Most of the people talking about Health Care have had nothing but company provided Health Insurance. I however, have experienced the entire spectrum and now exist on Medicare/Medicaid. Prior to 1968 I was, for the most part, covered by my Parent’s Blue Cross Blue Shield insurance. Between 1968 and 1984, I worked for General Tire in Akron, Ohio, and had wonderful health insurance. In 1968 once I met personal medical expenditures ($100 @ individual or $300 @ family) I was reimbursed 100% for any further costs. When I left in 1984 to work in California, I don’t remember if the limits had changed, but the reimbursement was changed to 80%. I had just recovered from a major shoulder operation; I was 37 years old and in great physical shape.
While I was in California, from 1984 until 2000, I worked for three different companies and had a couple of choices but the best for the money was always the HMO, Kaiser Permanente. I found out that you had to be careful about which Doctors treat you. I found some really good ones but I also seemed to be lucky enough to usually get the ones that wanted the large bonuses available to those doctors who could save the company money. When I left California I had gained 100 pounds and therefore developed Sleep Apnea (diagnosed when I was almost dead according to the ENT that initiated my testing); I had been treated for depression during this time when the depression was caused by lack of sleep; I had type II diabetes, which had not been diagnosed, I had a skin infection that they treated as a rash (I still have this but not as bad due to the diabetes). I also had a ruptured disc in my back that had been misdiagnosed as a sprain for six months and a punctured eardrum from having a tube put in my ear that has never healed. I had been diagnosed has having bronchitis two times when I actually had pneumonia and had been treated for an ulcer when I had GIRD (never had X-rays).
When I came back to Ohio in 2000, I was sick (Pneumonia again) but had no insurance at all. I went to the Free Clinic in Akron and was checked for Diabetes; for Pneumonia; and Gird. In Columbus, Ohio I finally got insurance though the State of Ohio and it was good, but I became disabled because of all the health problems along with a knee that had been operated upon twice that got diagnosed (when I had the State Insurance) as having Degenerative Joint Disease and recommended for knee replacement. That was in 2006 just before my being certified as unable to work by State of Ohio Doctors and released (I had until 2009 to get better and return to the same post I had held, but I got worse instead).

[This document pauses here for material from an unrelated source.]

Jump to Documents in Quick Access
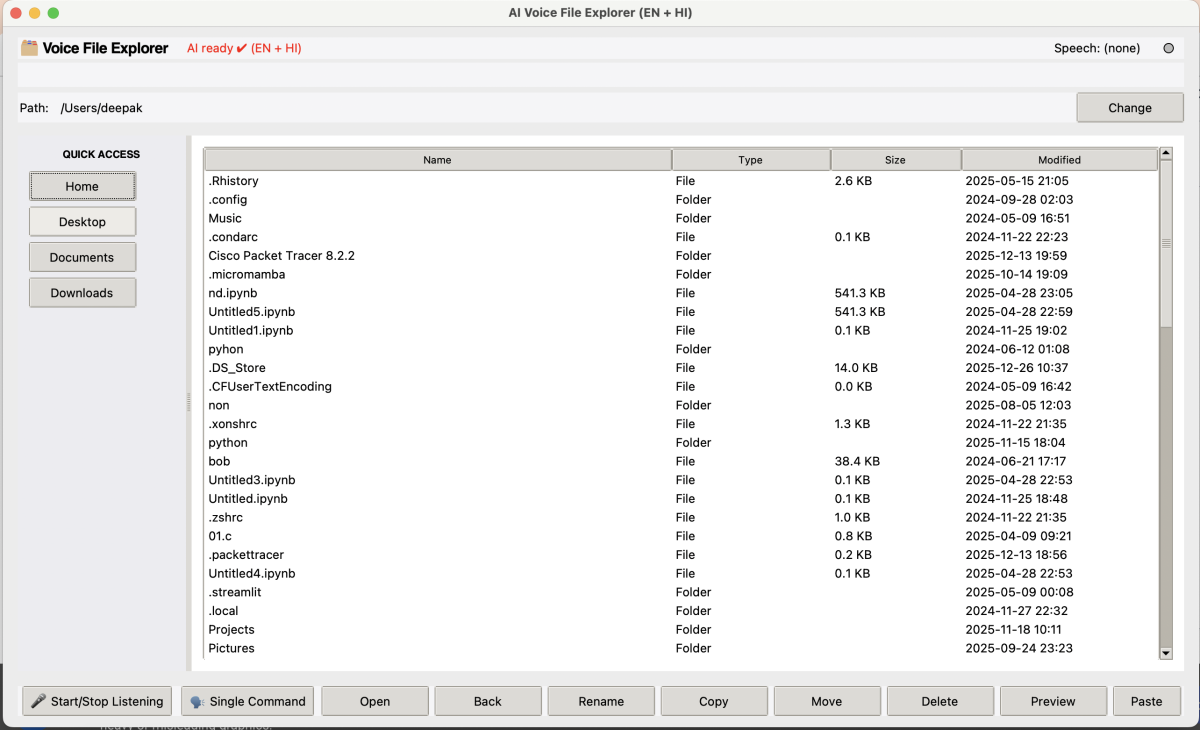This screenshot has height=730, width=1200. point(82,257)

I was not qualified for Medicare at that time, so I was placed on Medicaid. I could not afford the Spenddown each month to receive Medicaid Benefits because it was set at everything I made over $420 @ month (which was wrong I found out later). Since my rent alone was $500 @ month, I applied and got accepted to a waiver part of Medicaid that offered more benefits for a lot less and eventually I qualified for Medicare and now that is my primary insurance with Medicaid as my secondary.
Since I am married and my wife is not on Medicare or Medicaid, I had to provide for her. We found Doctor’s, in both Columbus & Akron, Ohio) that charge based on the ability to pay and we pay $20.00 per visit for her. I carry a $127.00 per month major medical policy for Emergency Hospitalization and we purchase her medications at $4.00 a month each for five prescriptions.
I gave all of this background to show you I have been under all types (including none) Health care. I found out about some facts that many people do not know because it is not information freely given. One fact is that since the Medicare/Medicaid reimbursement is something like 67% of the billing, most hospitals and doctors pad their bills (for all patients) and if you tender them 75% of your bill (when you have no insurance) in one payment they will consider the bill paid in full. That’s because everyone’s bill is padded because the Hospitals, Doctors and Technicians do not know what your insurance (if you have it) will actually pay and they actually get more when you pay them 75% of the bill in one payment. Therefore, when Politicians suggest cutting reimbursements, yes, the will save that money but the providers will either pass the difference on to the patient or stop taking Medicare/Medicaid patients. This affects the President’s pledge that you can keep your same doctor because no one knows if your doctor will take the reduced reimbursements (for either Medicare or Medicaid). If the cost is passed on, people will either have to pay higher co-payments or States will discontinue what they cannot afford. So either the patient pays more out of pocket (another promise that Barack Obama cannot make) or the patient has to opt for the Government plan which is the Left Wing radicals’ hidden agenda to move to a single payer plan.